**SHORT TASK:** Copy the material below, swapping each "Where is" for "Where can I find" and leaving everything else unchanged.
◇ ◇ ◇ ◇ ◇
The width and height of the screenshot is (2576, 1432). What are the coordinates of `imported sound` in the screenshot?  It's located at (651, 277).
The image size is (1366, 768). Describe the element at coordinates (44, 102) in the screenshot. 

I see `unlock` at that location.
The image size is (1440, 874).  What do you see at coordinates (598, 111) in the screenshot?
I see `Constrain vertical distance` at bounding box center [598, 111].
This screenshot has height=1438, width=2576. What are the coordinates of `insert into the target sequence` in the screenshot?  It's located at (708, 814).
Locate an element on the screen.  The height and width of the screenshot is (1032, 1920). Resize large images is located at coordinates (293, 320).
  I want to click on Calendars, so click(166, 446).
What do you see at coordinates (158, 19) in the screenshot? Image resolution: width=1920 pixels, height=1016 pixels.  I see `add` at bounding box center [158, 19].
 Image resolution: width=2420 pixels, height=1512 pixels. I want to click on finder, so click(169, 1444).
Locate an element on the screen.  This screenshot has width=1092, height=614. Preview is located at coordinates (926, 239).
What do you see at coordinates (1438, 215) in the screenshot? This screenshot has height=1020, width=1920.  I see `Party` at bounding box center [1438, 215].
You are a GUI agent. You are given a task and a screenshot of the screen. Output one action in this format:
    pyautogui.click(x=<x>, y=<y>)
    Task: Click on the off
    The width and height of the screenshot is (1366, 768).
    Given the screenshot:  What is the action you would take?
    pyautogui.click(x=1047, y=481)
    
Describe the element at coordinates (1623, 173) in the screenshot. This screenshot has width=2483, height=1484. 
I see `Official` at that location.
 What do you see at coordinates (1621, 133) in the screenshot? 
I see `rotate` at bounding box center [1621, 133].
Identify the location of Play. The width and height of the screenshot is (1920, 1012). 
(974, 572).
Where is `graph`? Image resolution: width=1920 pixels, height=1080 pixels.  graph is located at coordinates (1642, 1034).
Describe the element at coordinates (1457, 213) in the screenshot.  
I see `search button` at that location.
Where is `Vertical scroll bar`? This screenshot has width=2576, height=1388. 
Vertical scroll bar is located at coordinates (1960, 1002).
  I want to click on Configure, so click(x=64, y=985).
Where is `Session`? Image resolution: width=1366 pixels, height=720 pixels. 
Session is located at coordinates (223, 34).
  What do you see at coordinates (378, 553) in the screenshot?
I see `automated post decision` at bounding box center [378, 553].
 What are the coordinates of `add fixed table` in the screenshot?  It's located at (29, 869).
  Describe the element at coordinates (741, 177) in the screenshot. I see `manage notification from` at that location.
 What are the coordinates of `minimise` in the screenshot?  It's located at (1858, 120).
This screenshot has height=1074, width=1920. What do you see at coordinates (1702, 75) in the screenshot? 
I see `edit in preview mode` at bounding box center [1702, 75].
◇ ◇ ◇ ◇ ◇
**EXERCISE ANSWER:**
The width and height of the screenshot is (2576, 1432). What are the coordinates of `imported sound` in the screenshot?  It's located at (651, 277).
The image size is (1366, 768). Describe the element at coordinates (44, 102) in the screenshot. 

I see `unlock` at that location.
The image size is (1440, 874).  What do you see at coordinates (598, 111) in the screenshot?
I see `Constrain vertical distance` at bounding box center [598, 111].
This screenshot has height=1438, width=2576. What are the coordinates of `insert into the target sequence` in the screenshot?  It's located at (708, 814).
Locate an element on the screen.  The height and width of the screenshot is (1032, 1920). Resize large images is located at coordinates (293, 320).
  I want to click on Calendars, so click(166, 446).
What do you see at coordinates (158, 19) in the screenshot? Image resolution: width=1920 pixels, height=1016 pixels.  I see `add` at bounding box center [158, 19].
 Image resolution: width=2420 pixels, height=1512 pixels. I want to click on finder, so click(169, 1444).
Locate an element on the screen.  This screenshot has width=1092, height=614. Preview is located at coordinates (926, 239).
What do you see at coordinates (1438, 215) in the screenshot? This screenshot has height=1020, width=1920.  I see `Party` at bounding box center [1438, 215].
You are a GUI agent. You are given a task and a screenshot of the screen. Output one action in this format:
    pyautogui.click(x=<x>, y=<y>)
    Task: Click on the off
    The width and height of the screenshot is (1366, 768).
    Given the screenshot:  What is the action you would take?
    pyautogui.click(x=1047, y=481)
    
Describe the element at coordinates (1623, 173) in the screenshot. This screenshot has width=2483, height=1484. 
I see `Official` at that location.
 What do you see at coordinates (1621, 133) in the screenshot? 
I see `rotate` at bounding box center [1621, 133].
Identify the location of Play. The width and height of the screenshot is (1920, 1012). 
(974, 572).
Where can I find `graph`? Image resolution: width=1920 pixels, height=1080 pixels.  graph is located at coordinates (1642, 1034).
Describe the element at coordinates (1457, 213) in the screenshot.  
I see `search button` at that location.
Where can I find `Vertical scroll bar`? This screenshot has width=2576, height=1388. 
Vertical scroll bar is located at coordinates (1960, 1002).
  I want to click on Configure, so click(x=64, y=985).
Where can I find `Session`? Image resolution: width=1366 pixels, height=720 pixels. 
Session is located at coordinates (223, 34).
  What do you see at coordinates (378, 553) in the screenshot?
I see `automated post decision` at bounding box center [378, 553].
 What are the coordinates of `add fixed table` in the screenshot?  It's located at (29, 869).
  Describe the element at coordinates (741, 177) in the screenshot. I see `manage notification from` at that location.
 What are the coordinates of `minimise` in the screenshot?  It's located at (1858, 120).
This screenshot has height=1074, width=1920. What do you see at coordinates (1702, 75) in the screenshot? 
I see `edit in preview mode` at bounding box center [1702, 75].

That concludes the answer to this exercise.